Intro to RStudio

By Jonathan Starkweather, Ph.D., Data Science and Analytics, Department of Research IT Services

Image that says RStudioBelow you will find a brief overview of the settings and setup of RStudio with my own preferences and reasons for them regarding setup. To explore all the functions, features, and customization of RStudio, I recommend starting with their website. RStudio can be downloaded from the RStudio website. Once it has been downloaded and installed (note: you will need administrator privileges when using a Windows machine) you will no longer need to open R to use it; instead, you will simply open RStudio and use R through RStudio.

When you first open RStudio it should look something like what is below, assuming the default installation.

When you first open RStudio it should look something like what is below, assuming the default installation.

Briefly, the pane on the left in the image above is the R console, where input or script is processed and output is printed. The pane on the upper right displays the environment, i.e., any objects created or imported into the R console session, and the history, i.e., a listing of the objects which are or were in the environment. Objects in the environment also can be listed in the console using the 'list' function: 'ls()'. The pane on the lower right displays: files (of the working directory), plots, i.e., graphs, plots, etc., help, i.e., any help files called from the console, and the viewer, which can be used with certain packages to display local web content. The layout of the panes can be changed by clicking on the "Global Options'' in the "Tools'' menu and then clicking on "Pane Layout.''

Image showing expanded "Tools" of the menu bar.

 

Image showing "Pane Layout" options.

 

Obviously, personal preference should dictate how the panes are arranged and which tabs of each pane. My own preferences are to have the console on the left with the other side dominated by the script or "Source" with all other panes minimized.

Image showing the author's preferred pane layout.

 

Here's what it looks like with that pane layout.

 

Here it is with a script, i.e. "Source,'' file opened.

Image showing RStudio with the author's preferred pane layout with R script file open.

 

The layout panes will automatically change when one creates a graphical object, e.g., a histogram; such that the plots pane will expand to half the height of the left side and the console pane will collapse to half size.

Image showing RStudio with a basic histogram opened into the lower left pane (i.e. half that side of RStudio, with the R console filling the upper half).

 

Keep in mind, you can click on the "Zoom'' button of the plot pane to open the graph or plot in a new window, i.e., outside of RStudio, to get a better view of it. Then, minimize the plot pane to re-expand the console pane and continue working.

Image showing an 'expanded' or 'zoomed' separate window with the histogram on top of RStudio.

 

There are, of course, other options one may want to experiment with changing. Let's begin with the General options. I typically set the default working directory to a location which is more general than specific. Most of my work computers have a file for all my work stuff and within which is a general R oriented folder, e.g., what is displayed below. The desktop might be a good general location too. As a habit, I always set the working directory at the top of each script file to the location of all the files related to a particular project. One must be careful when specifying paths as R only recognizes forward slashes (i.e., / ) and not backslashes (i.e., \ ) which commonly are used by Windows operating systems.

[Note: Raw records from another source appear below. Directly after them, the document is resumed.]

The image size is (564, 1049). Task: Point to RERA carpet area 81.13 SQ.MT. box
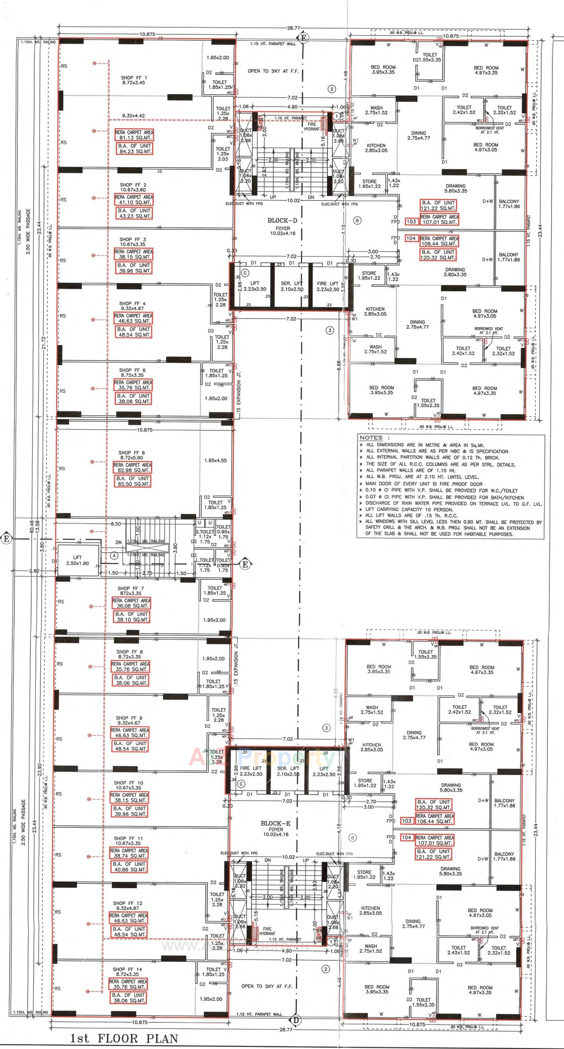(x=134, y=135)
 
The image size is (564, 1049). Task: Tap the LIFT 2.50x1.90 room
(x=77, y=560)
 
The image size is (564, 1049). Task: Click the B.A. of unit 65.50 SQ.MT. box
(x=132, y=481)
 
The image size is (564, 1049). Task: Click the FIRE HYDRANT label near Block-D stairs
(x=312, y=127)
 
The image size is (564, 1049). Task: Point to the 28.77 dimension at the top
(x=293, y=28)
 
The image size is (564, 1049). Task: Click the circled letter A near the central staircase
(x=115, y=555)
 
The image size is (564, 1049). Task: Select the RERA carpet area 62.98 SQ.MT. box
(x=132, y=468)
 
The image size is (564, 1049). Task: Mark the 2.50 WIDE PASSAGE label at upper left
(x=28, y=231)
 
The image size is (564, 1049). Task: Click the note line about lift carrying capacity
(x=409, y=510)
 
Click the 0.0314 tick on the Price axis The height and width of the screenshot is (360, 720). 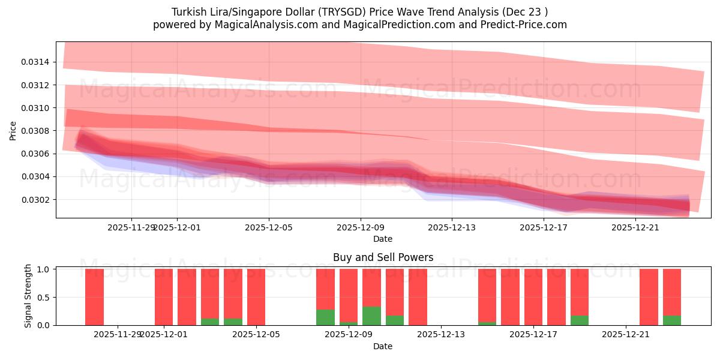point(37,62)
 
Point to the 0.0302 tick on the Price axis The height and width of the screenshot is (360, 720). point(37,200)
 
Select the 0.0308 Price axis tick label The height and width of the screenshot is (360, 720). point(37,131)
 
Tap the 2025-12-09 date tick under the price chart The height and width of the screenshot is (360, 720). point(361,227)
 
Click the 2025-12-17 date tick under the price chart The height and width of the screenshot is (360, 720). point(544,227)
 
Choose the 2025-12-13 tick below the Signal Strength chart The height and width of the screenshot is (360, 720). point(441,334)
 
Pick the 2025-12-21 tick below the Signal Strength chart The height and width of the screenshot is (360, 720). point(626,334)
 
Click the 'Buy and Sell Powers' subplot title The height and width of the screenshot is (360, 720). point(383,258)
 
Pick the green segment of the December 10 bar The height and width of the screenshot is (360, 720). point(371,316)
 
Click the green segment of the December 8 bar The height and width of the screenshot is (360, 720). point(325,317)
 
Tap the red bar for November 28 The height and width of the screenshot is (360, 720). point(94,297)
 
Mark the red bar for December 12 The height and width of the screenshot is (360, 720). point(418,297)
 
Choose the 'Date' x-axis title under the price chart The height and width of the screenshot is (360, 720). point(383,239)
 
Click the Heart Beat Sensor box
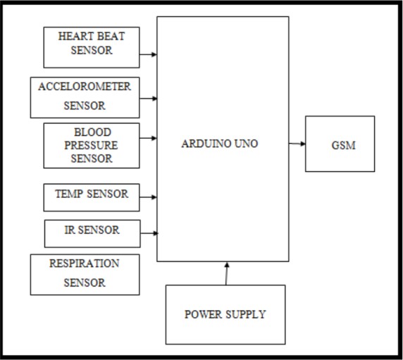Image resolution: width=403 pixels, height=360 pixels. (92, 47)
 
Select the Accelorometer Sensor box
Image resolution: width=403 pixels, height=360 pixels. (85, 98)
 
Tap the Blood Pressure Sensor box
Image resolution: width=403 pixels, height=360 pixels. (92, 146)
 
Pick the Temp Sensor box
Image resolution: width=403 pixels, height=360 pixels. (92, 197)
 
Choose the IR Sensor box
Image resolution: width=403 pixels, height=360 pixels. (92, 234)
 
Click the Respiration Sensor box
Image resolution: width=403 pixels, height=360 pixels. (85, 275)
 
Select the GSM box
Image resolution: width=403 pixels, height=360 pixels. (340, 144)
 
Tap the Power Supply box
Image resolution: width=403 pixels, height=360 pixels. (225, 314)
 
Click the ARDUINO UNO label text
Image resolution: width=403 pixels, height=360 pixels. (220, 144)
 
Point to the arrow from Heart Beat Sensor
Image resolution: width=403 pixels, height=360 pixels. (148, 54)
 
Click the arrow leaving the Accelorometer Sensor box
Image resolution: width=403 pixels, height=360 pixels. (148, 99)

Image showing RStudio "General" options, including the specified working directory using forward slashes.

 

Next, let's take a look at the Editing tab of the Code settings.

Image showing the "Editing" tabe of the  "Code" options of RStudio.

Inserting a specific number of spaces for tabs, e.g. two spaces, as the default, is a good idea. That's because of writing functions and loops, which often contain many lines and functions and loops within them, it can be otherwise difficult to read the code. RStudio brace-matches by default. This means that whenever the user types a parenthesis, brace, or bracket; RStudio automatically prints a corresponding version to close the parentheses, braces, or brackets. Most people see this as a convenient feature, I do not. I find it interrupts my typing flow, so I turn that feature off. The only thing I change in the Display settings (tab) is the console limit length from 1000 to 10000.

Image showing the "Display" tabe of the Rstudio options.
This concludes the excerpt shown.